ACEP’s High Priorities for the Implementation of the Patient Protection and Affordable Care Act of 2010
August 18, 2010
ACEP's High Priority Provisions Chart
Since President Barack Obama signed the “The Patient Protection and Affordable Care Act of 2010” into law, ACEP has scrutinized this massive piece of health care reform legislation to determine how it will affect emergency physicians and emergency patients.
I directed the Federal Government Affairs Committee to take the lead in this review, and under their direction, ACEP analyzed every word of the law’s more than 2,000 pages and proposed new priorities and tactics to the Board of Directors, which they approved in June.
ACEP will turn up the volume in the coming year to clarify the priorities of emergency medicine to policymakers. On behalf of ACEP, I will be sending a letter to U.S. Department of Health and Human Services (HHS) Secretary Kathleen Sebelius outlining the health care reform priorities of emergency medicine. HHS has significant new authority under the law, and it’s critical that the specialty of emergency medicine be in close communication with these policymakers.
The details of this new law are critical to its final impact on your practice, and these details will be finalized through a complex federal regulatory process that will go on for years. ACEP is dedicated to protecting and promoting the interests of emergency patients and emergency physicians, making the implementation process a top priority. ACEP did not take a position on the law, but did support the inclusion of several provisions relevant to emergency medicine; however, emergency physicians must remain vigilant through the implementation process to preserve the intended original benefits.
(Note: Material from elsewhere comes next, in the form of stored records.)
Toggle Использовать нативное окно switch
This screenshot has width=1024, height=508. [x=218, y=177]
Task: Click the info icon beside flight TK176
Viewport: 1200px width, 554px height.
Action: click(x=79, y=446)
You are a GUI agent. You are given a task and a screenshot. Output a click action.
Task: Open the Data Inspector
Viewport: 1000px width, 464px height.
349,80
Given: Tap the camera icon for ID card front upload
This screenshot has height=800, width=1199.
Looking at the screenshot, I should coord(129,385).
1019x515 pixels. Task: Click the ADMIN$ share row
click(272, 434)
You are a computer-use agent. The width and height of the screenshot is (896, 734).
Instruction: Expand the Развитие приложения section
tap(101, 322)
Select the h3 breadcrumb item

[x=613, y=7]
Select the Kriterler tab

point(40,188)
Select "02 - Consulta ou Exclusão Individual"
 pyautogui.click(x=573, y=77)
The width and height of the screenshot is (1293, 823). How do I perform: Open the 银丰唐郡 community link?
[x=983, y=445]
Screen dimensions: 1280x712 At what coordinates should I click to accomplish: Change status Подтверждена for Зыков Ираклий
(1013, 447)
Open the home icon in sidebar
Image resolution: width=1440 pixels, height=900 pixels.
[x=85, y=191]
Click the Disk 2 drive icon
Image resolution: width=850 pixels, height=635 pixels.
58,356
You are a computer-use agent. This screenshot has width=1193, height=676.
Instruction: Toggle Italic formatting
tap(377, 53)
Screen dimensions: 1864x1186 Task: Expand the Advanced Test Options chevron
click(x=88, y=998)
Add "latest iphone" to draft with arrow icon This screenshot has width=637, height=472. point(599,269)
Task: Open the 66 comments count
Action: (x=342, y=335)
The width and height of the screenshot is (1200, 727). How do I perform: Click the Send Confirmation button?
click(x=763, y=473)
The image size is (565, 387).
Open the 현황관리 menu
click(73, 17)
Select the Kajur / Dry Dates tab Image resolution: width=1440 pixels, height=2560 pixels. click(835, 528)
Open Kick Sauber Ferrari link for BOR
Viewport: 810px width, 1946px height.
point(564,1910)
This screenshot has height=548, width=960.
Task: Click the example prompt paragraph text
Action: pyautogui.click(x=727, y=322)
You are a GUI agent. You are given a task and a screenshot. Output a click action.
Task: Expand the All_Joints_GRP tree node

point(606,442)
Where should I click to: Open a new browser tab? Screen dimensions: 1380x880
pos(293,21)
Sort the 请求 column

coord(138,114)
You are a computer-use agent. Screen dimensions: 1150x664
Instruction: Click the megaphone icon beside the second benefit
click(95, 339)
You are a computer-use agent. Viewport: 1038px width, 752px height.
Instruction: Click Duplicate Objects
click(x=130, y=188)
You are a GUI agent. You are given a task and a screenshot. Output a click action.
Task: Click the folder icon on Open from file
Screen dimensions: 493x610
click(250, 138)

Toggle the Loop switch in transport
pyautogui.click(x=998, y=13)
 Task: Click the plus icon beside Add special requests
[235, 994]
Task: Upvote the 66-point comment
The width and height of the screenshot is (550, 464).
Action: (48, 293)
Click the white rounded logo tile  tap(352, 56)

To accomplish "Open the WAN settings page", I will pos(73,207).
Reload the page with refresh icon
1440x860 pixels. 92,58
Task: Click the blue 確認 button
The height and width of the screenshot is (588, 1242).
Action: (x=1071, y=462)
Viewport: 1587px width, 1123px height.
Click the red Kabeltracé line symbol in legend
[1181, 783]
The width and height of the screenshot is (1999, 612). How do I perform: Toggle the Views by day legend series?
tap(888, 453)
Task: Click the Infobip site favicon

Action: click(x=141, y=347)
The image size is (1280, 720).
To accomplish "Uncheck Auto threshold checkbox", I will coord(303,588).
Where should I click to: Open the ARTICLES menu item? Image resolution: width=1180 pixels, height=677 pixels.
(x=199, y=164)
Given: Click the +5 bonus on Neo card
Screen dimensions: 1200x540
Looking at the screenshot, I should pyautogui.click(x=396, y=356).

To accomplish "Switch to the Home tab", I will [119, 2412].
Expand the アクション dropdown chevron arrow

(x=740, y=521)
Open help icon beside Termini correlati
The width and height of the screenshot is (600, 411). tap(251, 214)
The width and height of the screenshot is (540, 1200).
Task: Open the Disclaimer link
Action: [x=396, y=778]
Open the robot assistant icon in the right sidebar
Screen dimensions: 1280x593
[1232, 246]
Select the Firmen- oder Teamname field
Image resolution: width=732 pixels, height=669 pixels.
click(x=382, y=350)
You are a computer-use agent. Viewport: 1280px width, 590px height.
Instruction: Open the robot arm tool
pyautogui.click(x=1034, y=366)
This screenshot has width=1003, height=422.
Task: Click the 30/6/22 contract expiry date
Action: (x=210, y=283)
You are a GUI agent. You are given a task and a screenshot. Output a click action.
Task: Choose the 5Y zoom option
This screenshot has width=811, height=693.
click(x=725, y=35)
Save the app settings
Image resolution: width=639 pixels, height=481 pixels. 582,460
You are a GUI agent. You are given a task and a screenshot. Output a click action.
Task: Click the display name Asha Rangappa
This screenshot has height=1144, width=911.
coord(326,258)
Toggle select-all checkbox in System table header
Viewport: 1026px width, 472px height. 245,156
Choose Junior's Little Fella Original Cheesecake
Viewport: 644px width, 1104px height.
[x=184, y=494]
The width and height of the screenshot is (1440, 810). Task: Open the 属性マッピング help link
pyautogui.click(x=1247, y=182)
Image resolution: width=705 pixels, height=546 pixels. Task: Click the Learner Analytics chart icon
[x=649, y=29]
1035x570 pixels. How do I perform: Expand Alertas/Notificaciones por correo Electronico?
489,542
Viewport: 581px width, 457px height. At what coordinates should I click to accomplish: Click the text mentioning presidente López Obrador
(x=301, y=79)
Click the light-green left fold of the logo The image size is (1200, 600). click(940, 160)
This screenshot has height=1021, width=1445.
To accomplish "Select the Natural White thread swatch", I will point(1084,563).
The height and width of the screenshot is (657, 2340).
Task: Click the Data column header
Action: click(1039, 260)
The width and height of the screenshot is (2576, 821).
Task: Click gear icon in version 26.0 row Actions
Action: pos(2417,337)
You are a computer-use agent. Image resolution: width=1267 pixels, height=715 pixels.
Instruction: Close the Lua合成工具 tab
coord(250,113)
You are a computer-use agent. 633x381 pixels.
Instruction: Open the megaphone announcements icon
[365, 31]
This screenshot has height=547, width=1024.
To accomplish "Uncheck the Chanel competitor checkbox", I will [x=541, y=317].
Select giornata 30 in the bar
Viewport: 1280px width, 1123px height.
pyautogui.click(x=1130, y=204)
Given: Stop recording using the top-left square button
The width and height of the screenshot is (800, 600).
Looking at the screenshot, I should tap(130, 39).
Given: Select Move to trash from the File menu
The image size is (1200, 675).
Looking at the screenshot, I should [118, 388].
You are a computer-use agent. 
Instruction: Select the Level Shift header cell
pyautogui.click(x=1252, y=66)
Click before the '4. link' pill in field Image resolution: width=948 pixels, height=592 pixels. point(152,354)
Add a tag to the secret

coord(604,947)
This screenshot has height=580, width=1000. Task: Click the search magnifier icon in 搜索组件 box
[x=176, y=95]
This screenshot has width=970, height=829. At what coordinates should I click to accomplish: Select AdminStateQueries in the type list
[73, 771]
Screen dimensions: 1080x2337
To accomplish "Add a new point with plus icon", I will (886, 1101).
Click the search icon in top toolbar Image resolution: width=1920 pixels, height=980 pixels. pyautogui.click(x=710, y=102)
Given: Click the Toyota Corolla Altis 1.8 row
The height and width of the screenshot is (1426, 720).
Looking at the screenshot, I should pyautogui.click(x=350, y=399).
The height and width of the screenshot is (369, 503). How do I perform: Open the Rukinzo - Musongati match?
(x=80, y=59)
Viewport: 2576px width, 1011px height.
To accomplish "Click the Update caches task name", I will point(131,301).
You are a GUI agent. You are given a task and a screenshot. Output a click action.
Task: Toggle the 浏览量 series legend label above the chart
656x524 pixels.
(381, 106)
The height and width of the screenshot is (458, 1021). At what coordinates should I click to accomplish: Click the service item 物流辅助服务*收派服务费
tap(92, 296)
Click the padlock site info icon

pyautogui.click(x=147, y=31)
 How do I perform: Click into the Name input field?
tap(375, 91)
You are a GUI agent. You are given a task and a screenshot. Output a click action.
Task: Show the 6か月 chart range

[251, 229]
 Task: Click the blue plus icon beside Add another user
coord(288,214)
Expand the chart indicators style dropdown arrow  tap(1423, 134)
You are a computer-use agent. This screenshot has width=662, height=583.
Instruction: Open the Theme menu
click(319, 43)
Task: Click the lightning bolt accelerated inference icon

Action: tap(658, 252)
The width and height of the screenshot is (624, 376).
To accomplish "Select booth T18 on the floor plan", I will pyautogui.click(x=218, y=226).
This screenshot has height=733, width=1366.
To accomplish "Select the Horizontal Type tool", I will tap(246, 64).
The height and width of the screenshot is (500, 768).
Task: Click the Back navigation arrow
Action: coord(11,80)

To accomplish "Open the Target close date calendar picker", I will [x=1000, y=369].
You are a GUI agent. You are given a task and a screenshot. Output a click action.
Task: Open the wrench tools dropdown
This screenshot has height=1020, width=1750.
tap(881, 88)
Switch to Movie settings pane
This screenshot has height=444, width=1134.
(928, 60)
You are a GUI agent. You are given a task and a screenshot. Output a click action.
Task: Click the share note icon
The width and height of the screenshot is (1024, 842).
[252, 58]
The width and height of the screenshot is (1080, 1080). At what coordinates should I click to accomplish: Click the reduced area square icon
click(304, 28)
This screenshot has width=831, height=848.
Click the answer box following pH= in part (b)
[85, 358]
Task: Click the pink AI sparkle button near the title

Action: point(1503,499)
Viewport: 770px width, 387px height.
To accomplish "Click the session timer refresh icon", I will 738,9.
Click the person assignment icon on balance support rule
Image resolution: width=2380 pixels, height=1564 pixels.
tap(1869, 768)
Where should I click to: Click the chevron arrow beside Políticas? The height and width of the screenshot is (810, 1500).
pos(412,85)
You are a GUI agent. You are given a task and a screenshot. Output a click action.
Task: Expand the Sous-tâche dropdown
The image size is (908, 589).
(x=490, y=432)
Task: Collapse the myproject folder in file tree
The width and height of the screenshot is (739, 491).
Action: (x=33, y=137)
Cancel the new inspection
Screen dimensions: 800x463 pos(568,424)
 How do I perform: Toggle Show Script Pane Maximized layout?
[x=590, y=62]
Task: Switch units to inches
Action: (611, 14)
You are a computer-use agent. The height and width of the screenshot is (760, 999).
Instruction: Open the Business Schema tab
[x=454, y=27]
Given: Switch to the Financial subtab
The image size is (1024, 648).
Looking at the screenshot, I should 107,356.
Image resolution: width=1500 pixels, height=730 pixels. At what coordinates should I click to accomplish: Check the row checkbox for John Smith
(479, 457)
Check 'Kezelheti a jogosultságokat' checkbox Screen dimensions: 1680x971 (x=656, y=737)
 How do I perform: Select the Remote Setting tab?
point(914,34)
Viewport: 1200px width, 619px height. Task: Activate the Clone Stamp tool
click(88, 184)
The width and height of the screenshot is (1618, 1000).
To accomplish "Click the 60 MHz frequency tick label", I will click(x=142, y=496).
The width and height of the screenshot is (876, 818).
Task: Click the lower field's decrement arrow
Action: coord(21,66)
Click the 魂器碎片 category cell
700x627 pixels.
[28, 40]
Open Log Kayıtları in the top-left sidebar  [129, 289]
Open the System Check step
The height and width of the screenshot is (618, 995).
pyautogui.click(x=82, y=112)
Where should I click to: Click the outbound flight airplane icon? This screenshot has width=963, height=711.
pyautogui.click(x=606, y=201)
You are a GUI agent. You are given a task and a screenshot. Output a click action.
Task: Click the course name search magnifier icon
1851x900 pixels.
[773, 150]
As the provisions of health care legislation are implemented, one of ACEP’s biggest concerns continues to be that emergency visits will increase despite health care reform, and that policymakers still need to focus on increasing efficiencies in emergency departments, enacting medical liability reform and providing additional resources to care for the millions of patients seeking emergency care each year.
In addition, ACEP is sounding the alarm on behalf of our patients regarding the growing disparity between the number of emergency department visits each year and the number of emergency departments. With the number of emergency department visits increasing rapidly and the number of emergency departments decreasing, there will be growing pressures on the existing resources to provide care. As you know,overcrowded emergency departments threaten patient safety and access to emergency care for everyone – insured and uninsured alike.
ACEP’s priorities outlined in the letter to Secretary Sebelius include:
- Extend the “prudent layperson standard” to grandfathered health plans to eliminate the need for prior authorization.
- Improve emergency department efficiencies.
- Improve the physicians’ quality reporting system.
- Recognize the important role emergency physicians play in providing the full continuum of care to Medicare beneficiaries.
- Raise concerns about new Medicare payment mechanisms, such as bundled payments.
- Distribute additional residency positions to emergency medicine residency programs.
- Highlight the education and training needs of emergency medicine as the National Health Care Workforce Commission proceeds.
- Represent the emergency medicine perspective in identifying research priorities and establishing and implementing the research project agenda.
- Extend medical liability coverage and review the unique requirements of physicians who provide EMTALA-related services.
- Consider how the Federal Tort Claims Act may be applied to ensure the availability of the emergency and on-call physicians.
ACEP will continue to lobby Congress to apply a permanent solution to fix the fundamentally flawed Medicare physician reimbursement formula. Even more Medicare patients will seek care in emergency departments if they are unable to get appointments with other physicians.
ACEP is also urging Congress to enact medical liability reform. Defensive medicine is one of the biggest drivers of health care costs. America’s medical liability system is broken and without true medical liability reform, costs will continue to increase, and access to lifesaving care will suffer.
We look forward to your continued support as ACEP moves forward to make sure health care reform serves our patients’ best interests.